I recently read some posts that stated that you can join rci without owning a timeshare week or points. Today I called and confirmed it .Then I called II and they have a simular program called leisure time passport.A friend recently asked me to check on any resales at a good price I told him not to bother to just join rci& II and use whats available on thier last calls and extra vacations,which was plenty.The point of this post is if these programs continue to expand I can see alot more Timeshares being dumped.I'm not taking about your Hard to get into /peak season/great places close to home or top traders but just about everthing else.Does anyone else see this as a threat or a problem if you own a timeshare?


----------



## littlestar (Nov 5, 2006)

Is the Leisure Time Passport something that the developer gives to somebody who didn't buy the first time they toured? And it's temporary to try it out is what I thought.


----------



## Transit (Nov 5, 2006)

Yes one year gold memberships are being sold by Westgate and some other developers. I don't know how much they are  but you can also buy them on ebay $199.This still comes to less than mf's especialy if you use more than 1 week.  I think RCI is only $89 per year


----------



## irish (Nov 5, 2006)

wait one minute. R U sayng i don't have to have a t/s and can still be a member  of rci and II. please elaborate.


----------



## littlestar (Nov 5, 2006)

Here's an auction on ebay advertising it. It's through GMAC:

http://cgi.ebay.com/INTERVAL-INTERN...ryZ15897QQssPageNameZWDVWQQrdZ1QQcmdZViewItem

Sounds like it gives you access to the Getaways. I don't know at what kind of cost, though. Plus, it sounds like there is a time limit on the trial membership and they are wanting to sell you a timeshare.
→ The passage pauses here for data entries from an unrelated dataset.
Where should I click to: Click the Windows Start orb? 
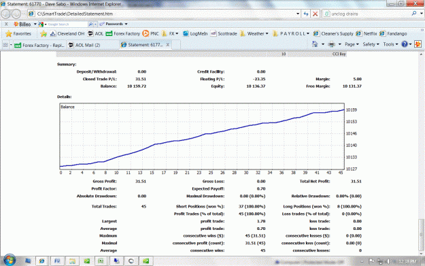[10, 261]
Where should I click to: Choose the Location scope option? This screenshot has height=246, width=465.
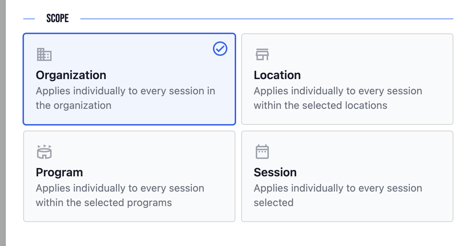pos(347,79)
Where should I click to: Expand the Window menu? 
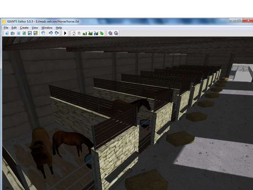(x=47, y=28)
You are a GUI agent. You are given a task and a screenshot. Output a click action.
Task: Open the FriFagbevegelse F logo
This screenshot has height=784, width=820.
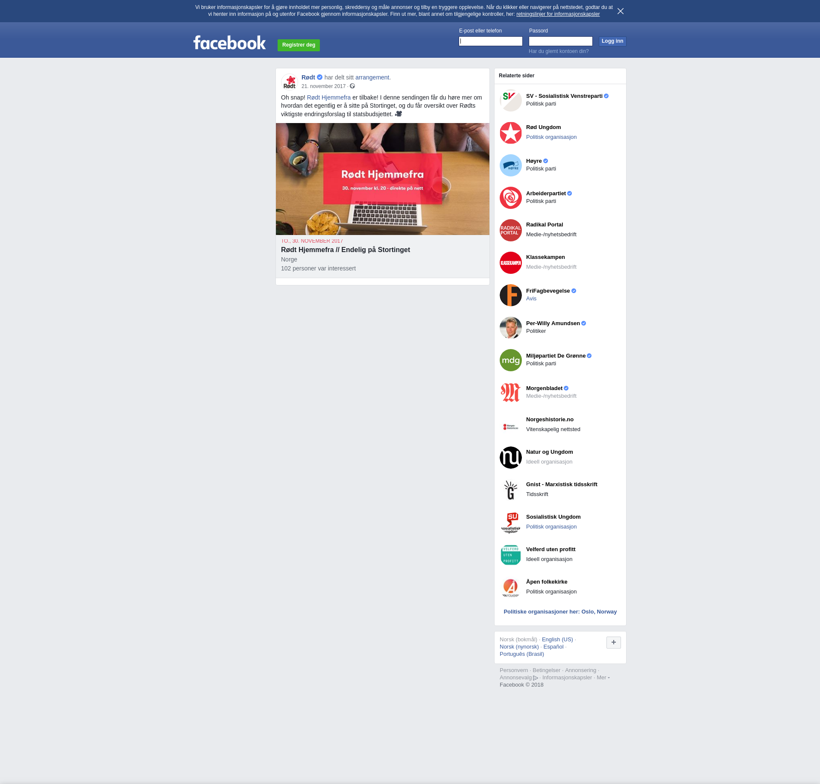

It says they will credit the $199 toward your timeshare purchase if you buy one from them.


----------



## m61376 (Nov 5, 2006)

Interesting- because I called II a few months ago with the same inquiry and was told no. 

I wonder if the membership being offerred through GMAC on Ebay has the same listings/prices as a regular membership, or if the listings are more akin to condodirect. etc. (subsidiaries/affiliates of II).


----------